I grew up with both parents in the home. My father is a great guy. He's a minister and has been for most of my life. He's also the guy who taught me how to ride a bike, throw a baseball, and shoot a basketball. Even though we grew up without a lot of money, my father always worked and hustled to make sure that food was on the table. When the steel mills in Gary started closing down in the 80s, a lot of men chose crime or to peace out on their families. Not my Dad. He chose to work hard and be the man of our household. Looking back on those times, I thank God for having him in our household.

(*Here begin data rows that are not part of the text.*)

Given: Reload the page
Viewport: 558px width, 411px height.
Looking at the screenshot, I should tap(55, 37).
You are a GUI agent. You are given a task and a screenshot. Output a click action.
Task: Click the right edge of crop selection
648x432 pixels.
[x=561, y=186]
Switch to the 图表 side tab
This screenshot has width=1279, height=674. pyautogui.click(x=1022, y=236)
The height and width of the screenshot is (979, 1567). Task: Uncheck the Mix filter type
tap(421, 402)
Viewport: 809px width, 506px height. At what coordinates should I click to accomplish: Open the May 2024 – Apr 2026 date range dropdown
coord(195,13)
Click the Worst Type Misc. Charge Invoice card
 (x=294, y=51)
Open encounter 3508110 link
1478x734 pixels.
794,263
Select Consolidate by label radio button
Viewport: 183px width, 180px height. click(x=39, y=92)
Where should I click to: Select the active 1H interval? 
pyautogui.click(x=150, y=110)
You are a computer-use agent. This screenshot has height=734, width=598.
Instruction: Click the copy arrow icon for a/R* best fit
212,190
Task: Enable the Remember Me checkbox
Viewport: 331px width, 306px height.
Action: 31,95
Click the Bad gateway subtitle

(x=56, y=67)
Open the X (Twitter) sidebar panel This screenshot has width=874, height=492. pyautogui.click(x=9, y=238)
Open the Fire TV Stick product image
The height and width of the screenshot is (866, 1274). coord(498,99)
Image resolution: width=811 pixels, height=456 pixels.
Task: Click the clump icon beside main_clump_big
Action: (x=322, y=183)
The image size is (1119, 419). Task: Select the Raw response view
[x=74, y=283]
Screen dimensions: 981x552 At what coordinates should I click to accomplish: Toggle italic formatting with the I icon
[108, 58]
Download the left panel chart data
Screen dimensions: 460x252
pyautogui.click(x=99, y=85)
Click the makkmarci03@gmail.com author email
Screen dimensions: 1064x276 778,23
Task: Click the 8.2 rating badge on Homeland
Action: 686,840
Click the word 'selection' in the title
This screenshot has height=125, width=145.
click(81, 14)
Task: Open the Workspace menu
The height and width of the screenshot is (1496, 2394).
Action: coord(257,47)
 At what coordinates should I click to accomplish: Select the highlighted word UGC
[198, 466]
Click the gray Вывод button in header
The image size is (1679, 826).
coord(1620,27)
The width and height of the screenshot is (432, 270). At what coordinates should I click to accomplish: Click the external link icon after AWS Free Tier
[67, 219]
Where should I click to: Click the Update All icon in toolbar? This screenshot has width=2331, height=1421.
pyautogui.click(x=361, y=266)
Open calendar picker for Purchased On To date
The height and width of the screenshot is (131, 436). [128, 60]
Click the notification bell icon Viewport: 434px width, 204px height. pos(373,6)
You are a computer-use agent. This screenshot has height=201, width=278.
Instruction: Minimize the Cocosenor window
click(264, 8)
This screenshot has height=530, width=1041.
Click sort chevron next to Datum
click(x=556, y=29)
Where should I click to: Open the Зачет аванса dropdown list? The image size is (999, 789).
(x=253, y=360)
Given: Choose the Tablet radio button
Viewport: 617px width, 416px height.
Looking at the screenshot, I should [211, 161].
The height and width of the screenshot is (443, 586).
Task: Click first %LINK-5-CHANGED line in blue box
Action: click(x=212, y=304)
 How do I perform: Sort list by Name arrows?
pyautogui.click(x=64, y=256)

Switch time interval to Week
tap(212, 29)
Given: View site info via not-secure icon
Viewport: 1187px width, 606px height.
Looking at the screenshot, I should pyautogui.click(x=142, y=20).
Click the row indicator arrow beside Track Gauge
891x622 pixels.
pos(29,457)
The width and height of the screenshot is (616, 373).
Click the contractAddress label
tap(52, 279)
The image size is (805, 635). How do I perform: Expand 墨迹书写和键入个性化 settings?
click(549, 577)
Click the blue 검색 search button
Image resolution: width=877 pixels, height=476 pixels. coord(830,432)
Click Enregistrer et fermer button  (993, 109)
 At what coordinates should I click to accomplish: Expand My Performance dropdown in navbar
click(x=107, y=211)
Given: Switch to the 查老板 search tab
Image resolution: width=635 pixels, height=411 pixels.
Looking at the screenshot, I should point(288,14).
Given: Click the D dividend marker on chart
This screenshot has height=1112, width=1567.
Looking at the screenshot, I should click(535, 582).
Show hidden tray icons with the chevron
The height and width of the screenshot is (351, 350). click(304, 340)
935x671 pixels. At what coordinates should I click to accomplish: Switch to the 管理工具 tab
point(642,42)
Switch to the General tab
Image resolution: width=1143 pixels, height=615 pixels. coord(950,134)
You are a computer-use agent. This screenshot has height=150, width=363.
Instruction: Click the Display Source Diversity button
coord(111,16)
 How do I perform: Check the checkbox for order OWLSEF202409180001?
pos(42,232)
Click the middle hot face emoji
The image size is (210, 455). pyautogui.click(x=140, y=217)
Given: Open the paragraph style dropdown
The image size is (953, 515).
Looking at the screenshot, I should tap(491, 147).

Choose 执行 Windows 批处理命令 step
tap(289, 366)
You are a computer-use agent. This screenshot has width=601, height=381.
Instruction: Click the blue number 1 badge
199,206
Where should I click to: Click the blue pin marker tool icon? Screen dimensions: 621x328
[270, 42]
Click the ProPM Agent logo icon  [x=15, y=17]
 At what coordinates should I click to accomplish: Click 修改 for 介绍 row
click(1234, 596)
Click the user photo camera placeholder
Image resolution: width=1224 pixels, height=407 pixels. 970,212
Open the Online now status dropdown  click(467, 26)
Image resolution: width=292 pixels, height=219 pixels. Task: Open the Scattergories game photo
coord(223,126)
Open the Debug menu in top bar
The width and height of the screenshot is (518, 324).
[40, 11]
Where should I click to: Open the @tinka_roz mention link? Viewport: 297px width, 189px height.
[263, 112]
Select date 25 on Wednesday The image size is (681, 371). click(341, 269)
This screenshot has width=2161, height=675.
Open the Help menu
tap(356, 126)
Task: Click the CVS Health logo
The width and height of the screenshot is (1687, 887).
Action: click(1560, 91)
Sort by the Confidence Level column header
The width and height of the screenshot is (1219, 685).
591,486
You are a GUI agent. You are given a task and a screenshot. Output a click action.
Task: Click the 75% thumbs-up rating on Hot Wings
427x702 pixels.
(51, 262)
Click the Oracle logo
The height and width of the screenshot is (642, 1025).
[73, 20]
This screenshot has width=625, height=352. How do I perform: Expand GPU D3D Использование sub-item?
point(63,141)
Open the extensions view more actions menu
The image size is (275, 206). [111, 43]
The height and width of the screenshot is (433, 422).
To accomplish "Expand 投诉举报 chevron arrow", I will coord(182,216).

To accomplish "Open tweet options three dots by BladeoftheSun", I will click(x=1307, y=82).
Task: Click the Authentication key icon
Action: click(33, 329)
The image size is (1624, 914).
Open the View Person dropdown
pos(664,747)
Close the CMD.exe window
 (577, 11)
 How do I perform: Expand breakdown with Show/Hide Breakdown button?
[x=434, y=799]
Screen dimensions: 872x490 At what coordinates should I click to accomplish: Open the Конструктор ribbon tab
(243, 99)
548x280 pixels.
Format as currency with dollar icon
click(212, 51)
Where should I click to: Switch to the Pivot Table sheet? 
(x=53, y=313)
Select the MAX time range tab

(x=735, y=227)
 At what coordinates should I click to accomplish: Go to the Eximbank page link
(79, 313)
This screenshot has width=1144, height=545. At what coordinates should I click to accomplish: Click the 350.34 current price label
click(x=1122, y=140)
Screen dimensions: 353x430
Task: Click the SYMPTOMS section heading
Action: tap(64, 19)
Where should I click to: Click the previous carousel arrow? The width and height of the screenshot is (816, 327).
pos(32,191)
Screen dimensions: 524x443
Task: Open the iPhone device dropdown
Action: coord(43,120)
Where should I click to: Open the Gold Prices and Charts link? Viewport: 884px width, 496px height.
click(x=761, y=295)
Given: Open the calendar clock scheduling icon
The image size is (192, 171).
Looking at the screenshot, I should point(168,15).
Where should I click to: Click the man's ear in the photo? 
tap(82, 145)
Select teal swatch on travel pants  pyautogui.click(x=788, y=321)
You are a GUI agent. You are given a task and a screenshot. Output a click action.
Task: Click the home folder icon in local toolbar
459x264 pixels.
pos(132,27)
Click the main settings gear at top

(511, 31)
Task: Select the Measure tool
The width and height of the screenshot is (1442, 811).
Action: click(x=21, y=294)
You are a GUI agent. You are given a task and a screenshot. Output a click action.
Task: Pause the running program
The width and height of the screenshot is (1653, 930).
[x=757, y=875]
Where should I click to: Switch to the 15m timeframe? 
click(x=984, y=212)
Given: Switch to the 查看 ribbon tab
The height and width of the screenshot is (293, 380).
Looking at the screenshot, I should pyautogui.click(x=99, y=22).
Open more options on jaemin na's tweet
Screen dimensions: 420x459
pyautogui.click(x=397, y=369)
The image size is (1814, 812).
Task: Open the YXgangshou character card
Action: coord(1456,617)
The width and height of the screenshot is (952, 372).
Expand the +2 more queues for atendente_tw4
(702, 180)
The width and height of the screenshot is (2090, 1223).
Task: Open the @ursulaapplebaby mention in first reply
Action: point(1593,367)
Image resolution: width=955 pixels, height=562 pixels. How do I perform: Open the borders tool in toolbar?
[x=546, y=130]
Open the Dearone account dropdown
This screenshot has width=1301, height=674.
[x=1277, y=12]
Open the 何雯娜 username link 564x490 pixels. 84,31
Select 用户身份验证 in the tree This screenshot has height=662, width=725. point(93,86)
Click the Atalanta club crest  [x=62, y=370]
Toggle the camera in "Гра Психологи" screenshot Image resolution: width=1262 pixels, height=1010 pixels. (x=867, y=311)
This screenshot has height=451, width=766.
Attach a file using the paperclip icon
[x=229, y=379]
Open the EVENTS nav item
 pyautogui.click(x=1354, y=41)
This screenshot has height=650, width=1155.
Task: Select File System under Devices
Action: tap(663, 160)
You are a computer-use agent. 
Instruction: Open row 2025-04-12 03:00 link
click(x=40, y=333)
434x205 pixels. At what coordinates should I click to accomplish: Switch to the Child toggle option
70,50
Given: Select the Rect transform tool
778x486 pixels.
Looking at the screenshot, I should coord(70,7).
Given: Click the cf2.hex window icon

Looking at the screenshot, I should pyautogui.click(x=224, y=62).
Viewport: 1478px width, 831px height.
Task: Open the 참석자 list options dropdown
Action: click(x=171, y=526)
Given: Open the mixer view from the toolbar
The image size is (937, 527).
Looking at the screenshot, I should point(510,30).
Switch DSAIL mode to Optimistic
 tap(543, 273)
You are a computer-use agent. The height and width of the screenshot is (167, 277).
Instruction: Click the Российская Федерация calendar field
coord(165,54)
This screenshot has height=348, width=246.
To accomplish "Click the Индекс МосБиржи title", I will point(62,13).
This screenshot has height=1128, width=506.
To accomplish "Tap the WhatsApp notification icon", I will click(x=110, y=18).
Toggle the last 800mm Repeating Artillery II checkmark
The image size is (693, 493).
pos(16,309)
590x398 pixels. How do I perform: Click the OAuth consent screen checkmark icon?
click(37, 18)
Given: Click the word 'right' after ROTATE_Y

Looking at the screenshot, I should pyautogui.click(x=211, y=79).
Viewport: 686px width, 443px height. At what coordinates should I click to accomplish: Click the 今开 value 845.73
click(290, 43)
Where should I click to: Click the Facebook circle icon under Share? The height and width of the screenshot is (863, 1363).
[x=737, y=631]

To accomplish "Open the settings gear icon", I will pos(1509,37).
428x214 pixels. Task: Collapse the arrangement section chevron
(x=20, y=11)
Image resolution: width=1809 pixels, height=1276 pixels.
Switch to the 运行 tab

My Mother, however, was the glue that held our house together. She was the person that made our house a home. She was the cook, she taught me and my sister how to clean, and she was the first line of disciplinary action in our house. I feared and respected my Dad. He was a big guy back in the day. However, I was SCARED of my Mom. She was only 5'4" but she could lay you out in a heartbeat if you got out of line.
Now I'm a single Dad. I never realized how much went into playing both roles in the house until I started doing it myself. Trust and believe, it is a lot. I mean a helluva lot.
I know guys who are not with the mother of their children. These dudes are not deadbeats at all. They love their kids, they're involved, and they try to contribute financially. From time to time, they'll complain about how much money they pay in child support or complain about what their baby mommas do with the money they give. Then they complain about how their baby moms' will clap back at them. Just tripping for no reason at all, in their eyes.
For all you guys who think like that, let me let you in on a few little secrets...
1. No one plans to be a single parent. I highly doubt that any little girl dreams of raising one, two, or three little kids on her own.
2. This shit is hard. I mean really fucking hard.
3. No one can accurately describe that empty feeling that a single parent has when your kids go to bed and you're home alone with the silence and the loneliness.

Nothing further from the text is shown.